As a result, the shopping center had “no big roving bands” of teen-agers, he said.

There were smaller bands of striking teachers roaming the Northridge mall, however. Some, such as a group from Beachy Avenue School in Pacoima, were attired in matching school shirts. Like the youngsters, teachers admitted that they were there to kill time.

“We’re between picketing,” said Lea Hoffman, a San Jose Street School first-grade teacher. “We thought we’d stop in to see what the real world was like.”

Kindergarten teacher Teri Gross said she and four other striking San Jose Street instructors chipped in to buy lottery tickets while at the mall.
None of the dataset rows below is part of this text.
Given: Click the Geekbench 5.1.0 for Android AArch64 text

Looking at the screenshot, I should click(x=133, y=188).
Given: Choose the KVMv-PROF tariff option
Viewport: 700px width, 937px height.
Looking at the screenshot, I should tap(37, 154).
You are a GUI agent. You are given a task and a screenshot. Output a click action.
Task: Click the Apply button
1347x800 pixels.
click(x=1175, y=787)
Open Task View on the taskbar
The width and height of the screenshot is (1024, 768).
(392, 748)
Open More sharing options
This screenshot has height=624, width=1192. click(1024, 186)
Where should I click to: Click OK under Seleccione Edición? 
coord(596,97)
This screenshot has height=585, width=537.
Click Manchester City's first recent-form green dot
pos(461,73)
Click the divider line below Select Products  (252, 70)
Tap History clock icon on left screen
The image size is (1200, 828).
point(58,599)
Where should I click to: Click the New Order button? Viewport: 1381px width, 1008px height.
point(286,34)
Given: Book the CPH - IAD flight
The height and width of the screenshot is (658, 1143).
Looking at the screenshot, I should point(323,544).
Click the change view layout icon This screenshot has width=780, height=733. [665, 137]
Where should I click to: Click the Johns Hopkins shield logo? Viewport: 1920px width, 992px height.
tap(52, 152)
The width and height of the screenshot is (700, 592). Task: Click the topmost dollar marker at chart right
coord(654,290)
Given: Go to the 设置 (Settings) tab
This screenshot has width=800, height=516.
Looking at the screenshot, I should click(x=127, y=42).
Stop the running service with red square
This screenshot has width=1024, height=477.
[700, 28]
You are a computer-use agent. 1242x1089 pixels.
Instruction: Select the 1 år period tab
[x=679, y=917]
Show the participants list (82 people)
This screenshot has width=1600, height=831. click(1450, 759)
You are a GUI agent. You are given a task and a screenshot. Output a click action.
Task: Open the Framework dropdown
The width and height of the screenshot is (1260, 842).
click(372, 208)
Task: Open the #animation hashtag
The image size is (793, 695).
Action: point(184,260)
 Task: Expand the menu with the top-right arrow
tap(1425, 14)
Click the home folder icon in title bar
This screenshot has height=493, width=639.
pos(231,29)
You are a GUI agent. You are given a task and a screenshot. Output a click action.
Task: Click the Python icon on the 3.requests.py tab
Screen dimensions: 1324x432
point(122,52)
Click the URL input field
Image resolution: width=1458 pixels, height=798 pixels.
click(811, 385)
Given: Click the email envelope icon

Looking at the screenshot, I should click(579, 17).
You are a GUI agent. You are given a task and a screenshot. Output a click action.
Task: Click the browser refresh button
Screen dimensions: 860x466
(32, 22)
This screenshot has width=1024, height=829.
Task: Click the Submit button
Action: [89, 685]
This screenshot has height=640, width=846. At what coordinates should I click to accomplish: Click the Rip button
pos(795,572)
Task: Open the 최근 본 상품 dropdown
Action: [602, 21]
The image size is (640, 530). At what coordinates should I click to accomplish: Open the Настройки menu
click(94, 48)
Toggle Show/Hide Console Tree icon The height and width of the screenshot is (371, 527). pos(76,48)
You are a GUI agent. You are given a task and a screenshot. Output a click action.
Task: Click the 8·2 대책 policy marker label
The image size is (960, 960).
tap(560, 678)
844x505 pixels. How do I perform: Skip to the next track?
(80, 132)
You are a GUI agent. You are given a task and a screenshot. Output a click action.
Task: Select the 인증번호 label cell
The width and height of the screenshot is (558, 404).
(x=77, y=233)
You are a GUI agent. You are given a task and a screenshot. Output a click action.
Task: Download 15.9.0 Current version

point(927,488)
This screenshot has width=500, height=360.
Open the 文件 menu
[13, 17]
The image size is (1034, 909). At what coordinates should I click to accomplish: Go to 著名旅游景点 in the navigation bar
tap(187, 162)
If they win tonight’s $20-million jackpot, “we’ll split it and and have a lot of fun spending it,” she said.

Got Message

By midday, most teen-agers had apparently gotten the message. “There were none in our food court at noon,” said Kay Behrens, general manager of Fallbrook Mall in West Hills. “I think they probably went to fast-food hangouts instead.”

That’s where Greg Tan and his friends ended up.

“We got together at Carl’s Jr. and then went to the Granada Hills Bowling Alley to play video games,” said Tan, a 17-year-old 11th-grader who strolled out of San Fernando High School after spending several “boring” hours Tuesday morning reading automotive magazines in the campus library.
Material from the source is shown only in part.